Some FODMAPs, such as fructose, are readily absorbed in the small intestine of humans via GLUT receptors. Absorption thus depends on the appropriate expression and delivery of these receptors in the intestine. Improper absorption of these FODMAPS in the small intestine leaves them available for absorption by gut flora. The resultant metabolism by the gut flora leads to production of gas and potentially results in bloating and flatulence.
The physiological basis for the genesis of many functional gut symptoms is luminal distension. Luminal distension not only induces the symptoms of pain, the sensation of bloating and visible abdominal distension, but may also lead to secondary motility changes. Thus, minimizing the consumption of dietary factors that can distend the intestine would theoretically lead to improvement in global symptoms.
Dietary components that lead to luminal distension are poorly absorbed in the proximal small intestine, will be small molecules (i.e. osmotically active), will be rapidly fermented by bacteria (with the potential to be fermented by small intestinal as well as cecal bacteria and to expand the bacterial population), and will be associated with hydrogen rather than methane production.

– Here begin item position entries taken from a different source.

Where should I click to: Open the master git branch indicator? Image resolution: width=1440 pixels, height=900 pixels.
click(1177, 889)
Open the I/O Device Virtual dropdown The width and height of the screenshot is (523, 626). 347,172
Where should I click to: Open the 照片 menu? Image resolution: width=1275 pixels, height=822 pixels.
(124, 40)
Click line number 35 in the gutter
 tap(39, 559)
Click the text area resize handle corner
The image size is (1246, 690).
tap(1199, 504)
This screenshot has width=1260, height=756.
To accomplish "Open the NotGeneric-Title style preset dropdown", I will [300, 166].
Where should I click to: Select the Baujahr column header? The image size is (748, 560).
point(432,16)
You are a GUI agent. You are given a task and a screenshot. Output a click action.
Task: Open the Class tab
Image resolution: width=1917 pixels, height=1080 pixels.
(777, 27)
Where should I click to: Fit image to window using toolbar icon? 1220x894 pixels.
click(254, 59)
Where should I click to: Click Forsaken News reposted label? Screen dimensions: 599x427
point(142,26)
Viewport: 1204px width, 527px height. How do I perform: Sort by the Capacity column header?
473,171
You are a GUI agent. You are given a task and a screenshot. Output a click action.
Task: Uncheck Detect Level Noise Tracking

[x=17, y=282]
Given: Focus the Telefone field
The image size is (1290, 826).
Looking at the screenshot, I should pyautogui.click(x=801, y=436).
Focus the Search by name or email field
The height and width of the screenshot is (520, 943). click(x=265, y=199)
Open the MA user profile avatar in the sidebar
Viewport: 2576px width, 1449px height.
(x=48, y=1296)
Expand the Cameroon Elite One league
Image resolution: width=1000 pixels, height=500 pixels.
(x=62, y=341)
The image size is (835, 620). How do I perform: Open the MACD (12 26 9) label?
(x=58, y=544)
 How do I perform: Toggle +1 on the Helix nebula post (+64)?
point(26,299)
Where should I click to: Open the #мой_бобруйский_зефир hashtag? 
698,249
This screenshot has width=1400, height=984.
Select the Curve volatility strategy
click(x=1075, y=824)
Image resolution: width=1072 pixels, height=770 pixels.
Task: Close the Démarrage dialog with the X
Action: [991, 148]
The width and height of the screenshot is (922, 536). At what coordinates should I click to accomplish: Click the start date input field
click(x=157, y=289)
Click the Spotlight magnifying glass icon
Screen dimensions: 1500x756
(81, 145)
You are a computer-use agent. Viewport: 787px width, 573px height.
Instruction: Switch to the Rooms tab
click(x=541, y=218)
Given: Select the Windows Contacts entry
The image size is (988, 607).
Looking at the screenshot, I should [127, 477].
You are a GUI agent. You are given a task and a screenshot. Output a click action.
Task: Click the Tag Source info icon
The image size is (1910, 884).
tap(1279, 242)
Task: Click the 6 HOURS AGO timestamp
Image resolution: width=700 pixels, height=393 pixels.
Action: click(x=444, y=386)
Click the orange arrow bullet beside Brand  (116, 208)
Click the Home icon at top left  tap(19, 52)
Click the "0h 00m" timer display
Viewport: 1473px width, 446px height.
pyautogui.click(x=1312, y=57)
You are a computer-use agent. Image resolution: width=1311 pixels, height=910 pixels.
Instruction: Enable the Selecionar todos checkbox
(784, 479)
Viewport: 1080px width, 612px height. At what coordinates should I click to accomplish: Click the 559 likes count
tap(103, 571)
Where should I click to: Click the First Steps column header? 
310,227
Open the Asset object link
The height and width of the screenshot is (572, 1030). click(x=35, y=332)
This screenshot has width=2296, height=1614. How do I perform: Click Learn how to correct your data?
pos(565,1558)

Nevertheless, although FODMAPs can cause certain digestive discomfort in some people, not only do they not cause intestinal inflammation, but they help to prevent it because they produce beneficial alterations in the intestinal flora that contribute to maintain the good health of the colon. FODMAPs are not the cause of irritable bowel syndrome nor other functional gastrointestinal disorders, but rather a person develops symptoms when the underlying bowel response is exaggerated or abnormal.
Fructose malabsorption and lactose intolerance may produce IBS symptoms through the same mechanism but, unlike with other FODMAPs, poor absorption of fructose is found in only a minority. Lactose intolerance is found in a majority of adults with the exception of certain geographic populations, notably those of European descent. Many who benefit from a low FODMAP diet need not restrict fructose or lactose. It is possible to identify these two conditions with hydrogen and methane breath testing and thus eliminate the necessity for dietary compliance if possible.
References:
- Cox SR, Lindsay JO, Fromentin S, Stagg AJ, McCarthy NE, Galleron N, Ibraim SB, Roume H, Levenez F, Pons N, Maziers N, Lomer MC, Ehrlich SD, Irving PM, Whelan K (Jan 2020). “Effects of Low FODMAP Diet on Symptoms, Fecal Microbiome, and Markers of Inflammation in Patients With Quiescent Inflammatory Bowel Disease in a Randomized Trial”. Jounral of Gastroenterology.
- Barrett JS (Mar 2017). “How to institute the low-FODMAP diet”. Journal of Gastroenterology and Hepatology.
- Gibson PR (Mar 2017).”History of the low FODMAP diet”. Journal of Gastroenterology and Hepatology.
- Shepherd SJ, Halmos E, Glance S (Nov 2014). “The role of FODMAPs in irritable bowel syndrome”. Current Opinion in Clinical Nutrition and Metabolic Care.